State Street Capital

     5,000         3,767         A3/BBB+   

SunTrust Capital

     5,000         3,164         Baa3/BB+   
  

 

 

    

 

 

    
   $ 55,000       $ 39,449      
  

 

 

    

 

 

    

At December 31, 2011, the market value of each corporate debt security was below cost. The corporate debt securities are issued by other financial institutions with credit ratings ranging from a high of A2 to a low of BB+ as rated by one of the internationally-recognized credit rating services. These floating-rate securities were purchased during the period May 1998 to September 1998 and have paid coupon interest continuously since issuance. Floating-rate debt securities such as these pay a fixed interest rate spread over 90-day LIBOR. In recent years, the required spread increased for these types of securities causing a decline in the market price. The Company concluded that unrealized losses on available for sale securities were only temporarily impaired at December 31, 2011. In concluding that the impairments were only temporary, the Company considered several factors in its analysis. The Company noted that each issuer made all the contractually due payments when required. There were no defaults on principal or interest payments and no interest payments were deferred. All of the financial institutions were also considered well-capitalized. Based on management's analysis of each individual security, the issuers appear to have the ability to meet debt service requirements for the foreseeable future. Furthermore, although these investment securities are available for sale, the Company does not have the intent to sell these securities and it is more likely than not that the Company will not be required to sell the securities. The Company has held the securities continuously since 1998 and expects to receive its full principal at maturity in 2028 or prior if called by the issuer. The Company has historically not actively sold investment securities and has not utilized the securities portfolio as a source of liquidity. The Company's long range liquidity plans indicate adequate sources of liquidity outside the securities portfolio.

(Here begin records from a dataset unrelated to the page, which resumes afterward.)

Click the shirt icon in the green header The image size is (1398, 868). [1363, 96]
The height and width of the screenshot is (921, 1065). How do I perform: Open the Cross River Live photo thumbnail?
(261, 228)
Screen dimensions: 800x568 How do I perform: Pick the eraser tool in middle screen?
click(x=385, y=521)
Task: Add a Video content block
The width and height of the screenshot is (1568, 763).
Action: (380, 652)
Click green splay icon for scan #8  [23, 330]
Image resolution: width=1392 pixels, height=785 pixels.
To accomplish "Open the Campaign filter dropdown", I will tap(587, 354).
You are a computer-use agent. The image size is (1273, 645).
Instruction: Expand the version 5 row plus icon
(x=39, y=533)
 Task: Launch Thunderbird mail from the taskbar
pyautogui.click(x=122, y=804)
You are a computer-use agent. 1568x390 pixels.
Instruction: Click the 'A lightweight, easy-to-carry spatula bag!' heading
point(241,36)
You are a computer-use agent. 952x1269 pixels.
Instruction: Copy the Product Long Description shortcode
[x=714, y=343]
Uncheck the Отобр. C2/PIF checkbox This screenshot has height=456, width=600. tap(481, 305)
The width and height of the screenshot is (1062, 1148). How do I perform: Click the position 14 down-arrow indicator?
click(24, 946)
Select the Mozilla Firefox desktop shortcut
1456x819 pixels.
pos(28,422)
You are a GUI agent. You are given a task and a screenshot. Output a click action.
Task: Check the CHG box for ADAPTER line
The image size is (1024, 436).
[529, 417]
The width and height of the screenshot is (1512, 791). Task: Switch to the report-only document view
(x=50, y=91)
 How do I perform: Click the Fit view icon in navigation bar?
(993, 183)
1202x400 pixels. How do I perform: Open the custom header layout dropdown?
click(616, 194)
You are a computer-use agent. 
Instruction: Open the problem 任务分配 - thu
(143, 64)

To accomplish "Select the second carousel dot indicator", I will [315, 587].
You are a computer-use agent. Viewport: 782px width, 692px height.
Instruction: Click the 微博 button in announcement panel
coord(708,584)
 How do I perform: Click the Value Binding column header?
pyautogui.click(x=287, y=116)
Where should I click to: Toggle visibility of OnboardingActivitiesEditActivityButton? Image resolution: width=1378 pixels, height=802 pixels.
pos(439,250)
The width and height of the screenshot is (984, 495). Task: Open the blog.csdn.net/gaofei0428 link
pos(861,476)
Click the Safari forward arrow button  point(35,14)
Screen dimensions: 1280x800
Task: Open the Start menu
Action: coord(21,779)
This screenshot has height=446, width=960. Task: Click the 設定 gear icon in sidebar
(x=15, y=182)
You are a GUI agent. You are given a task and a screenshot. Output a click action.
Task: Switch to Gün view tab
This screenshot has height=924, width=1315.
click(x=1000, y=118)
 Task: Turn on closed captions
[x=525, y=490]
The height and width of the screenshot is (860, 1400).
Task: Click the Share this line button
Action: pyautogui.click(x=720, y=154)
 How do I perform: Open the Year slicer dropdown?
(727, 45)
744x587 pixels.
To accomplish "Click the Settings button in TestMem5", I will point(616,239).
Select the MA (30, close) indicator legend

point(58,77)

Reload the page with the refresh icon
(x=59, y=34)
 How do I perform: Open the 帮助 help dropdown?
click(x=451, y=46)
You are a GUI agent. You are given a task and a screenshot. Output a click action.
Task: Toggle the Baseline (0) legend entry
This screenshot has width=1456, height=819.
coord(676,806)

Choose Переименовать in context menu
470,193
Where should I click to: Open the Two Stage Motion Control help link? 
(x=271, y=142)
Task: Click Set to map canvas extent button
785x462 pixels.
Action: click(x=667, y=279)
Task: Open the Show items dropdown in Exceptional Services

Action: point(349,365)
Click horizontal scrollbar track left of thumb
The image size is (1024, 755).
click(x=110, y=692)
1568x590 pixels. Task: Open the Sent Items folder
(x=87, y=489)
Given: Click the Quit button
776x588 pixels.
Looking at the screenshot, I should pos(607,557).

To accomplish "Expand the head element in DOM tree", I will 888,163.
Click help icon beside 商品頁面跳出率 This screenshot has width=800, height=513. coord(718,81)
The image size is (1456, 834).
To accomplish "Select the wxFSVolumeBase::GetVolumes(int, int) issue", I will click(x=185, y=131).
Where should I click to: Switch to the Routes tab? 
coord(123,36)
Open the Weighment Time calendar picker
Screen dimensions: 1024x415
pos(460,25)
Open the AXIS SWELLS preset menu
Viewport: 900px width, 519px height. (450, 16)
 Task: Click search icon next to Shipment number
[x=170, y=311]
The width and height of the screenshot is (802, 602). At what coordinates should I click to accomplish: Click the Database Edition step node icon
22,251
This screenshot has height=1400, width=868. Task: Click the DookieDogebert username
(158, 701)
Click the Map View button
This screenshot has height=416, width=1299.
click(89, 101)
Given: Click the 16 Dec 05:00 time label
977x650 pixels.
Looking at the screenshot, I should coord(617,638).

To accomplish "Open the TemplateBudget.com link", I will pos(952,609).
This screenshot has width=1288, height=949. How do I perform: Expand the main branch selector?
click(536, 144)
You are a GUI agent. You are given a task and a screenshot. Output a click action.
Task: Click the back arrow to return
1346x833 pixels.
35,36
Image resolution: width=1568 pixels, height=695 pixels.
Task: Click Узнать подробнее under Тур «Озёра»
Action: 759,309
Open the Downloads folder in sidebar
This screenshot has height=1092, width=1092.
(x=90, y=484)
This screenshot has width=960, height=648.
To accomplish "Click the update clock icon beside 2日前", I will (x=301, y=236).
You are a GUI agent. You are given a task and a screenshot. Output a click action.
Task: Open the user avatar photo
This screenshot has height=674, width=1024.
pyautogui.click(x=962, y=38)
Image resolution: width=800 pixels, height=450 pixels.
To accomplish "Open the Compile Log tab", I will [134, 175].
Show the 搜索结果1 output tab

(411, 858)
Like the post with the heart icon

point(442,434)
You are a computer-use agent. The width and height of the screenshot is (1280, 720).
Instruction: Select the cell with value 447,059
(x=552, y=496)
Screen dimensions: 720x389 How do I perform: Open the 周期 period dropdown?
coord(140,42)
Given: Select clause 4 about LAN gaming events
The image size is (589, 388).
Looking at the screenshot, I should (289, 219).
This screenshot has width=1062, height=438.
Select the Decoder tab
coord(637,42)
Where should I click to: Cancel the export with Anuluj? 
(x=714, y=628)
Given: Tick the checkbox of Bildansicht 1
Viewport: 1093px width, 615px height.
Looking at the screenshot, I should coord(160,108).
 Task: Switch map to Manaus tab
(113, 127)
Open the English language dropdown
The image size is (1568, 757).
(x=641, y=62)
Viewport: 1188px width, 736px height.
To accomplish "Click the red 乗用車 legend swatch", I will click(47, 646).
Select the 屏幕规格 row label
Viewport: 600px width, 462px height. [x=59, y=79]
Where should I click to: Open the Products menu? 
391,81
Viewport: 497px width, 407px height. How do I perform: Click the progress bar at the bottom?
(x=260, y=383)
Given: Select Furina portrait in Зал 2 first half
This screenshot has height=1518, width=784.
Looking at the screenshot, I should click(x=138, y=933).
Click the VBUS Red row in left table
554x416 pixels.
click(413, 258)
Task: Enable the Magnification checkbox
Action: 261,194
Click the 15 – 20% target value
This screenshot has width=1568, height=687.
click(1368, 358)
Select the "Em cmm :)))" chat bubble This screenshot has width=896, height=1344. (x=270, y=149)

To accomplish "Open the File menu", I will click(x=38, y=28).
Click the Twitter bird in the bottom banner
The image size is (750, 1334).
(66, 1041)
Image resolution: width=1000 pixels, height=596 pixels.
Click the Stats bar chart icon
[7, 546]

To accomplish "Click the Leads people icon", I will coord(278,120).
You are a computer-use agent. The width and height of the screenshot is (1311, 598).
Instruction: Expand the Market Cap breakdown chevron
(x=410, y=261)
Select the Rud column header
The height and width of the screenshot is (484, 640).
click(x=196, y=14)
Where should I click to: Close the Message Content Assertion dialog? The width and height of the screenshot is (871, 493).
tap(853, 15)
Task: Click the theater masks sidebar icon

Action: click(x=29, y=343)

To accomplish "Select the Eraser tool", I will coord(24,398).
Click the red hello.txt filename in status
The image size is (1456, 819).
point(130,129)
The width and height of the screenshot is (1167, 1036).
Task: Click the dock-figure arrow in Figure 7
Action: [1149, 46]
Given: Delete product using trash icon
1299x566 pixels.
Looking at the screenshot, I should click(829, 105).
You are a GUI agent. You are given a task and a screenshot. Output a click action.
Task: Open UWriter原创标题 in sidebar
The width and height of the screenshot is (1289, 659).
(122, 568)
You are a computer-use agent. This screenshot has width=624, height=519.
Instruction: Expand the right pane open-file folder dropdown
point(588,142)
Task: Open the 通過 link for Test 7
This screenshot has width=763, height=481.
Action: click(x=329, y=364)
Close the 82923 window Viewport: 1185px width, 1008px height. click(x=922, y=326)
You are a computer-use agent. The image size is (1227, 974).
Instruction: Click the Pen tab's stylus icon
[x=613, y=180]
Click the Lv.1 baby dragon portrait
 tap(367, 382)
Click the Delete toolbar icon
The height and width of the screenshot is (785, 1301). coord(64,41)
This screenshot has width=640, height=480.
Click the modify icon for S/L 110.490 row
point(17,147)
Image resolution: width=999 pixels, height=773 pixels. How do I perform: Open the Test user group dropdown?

Capital markets in general and the market for these corporate securities in particular have been disrupted since the second half of 2007. In its analysis, the Company considered that the severity and duration of unrecognized losses was at least partly due to the illiquidity caused by market disruptions. Since that time markets have stabilized partly due to steps taken by the U.S. Treasury, the Federal Reserve Board, the Federal Deposit Insurance Corporation and foreign central banks to restore liquidity and confidence in the capital markets. Each of these issuers has been able to raise capital in recent years and the fair values of these securities have increased since the lows reached in the second half of 2008.

Due to the reasons noted above, especially the continuing restoration of the capital markets, the improved valuation of the corporate securities portfolio from the 2008 lows, the capital position of the issuers and the uninterrupted payment of all contractually due interest, management has determined that only a temporary impairment existed at December 31, 2011.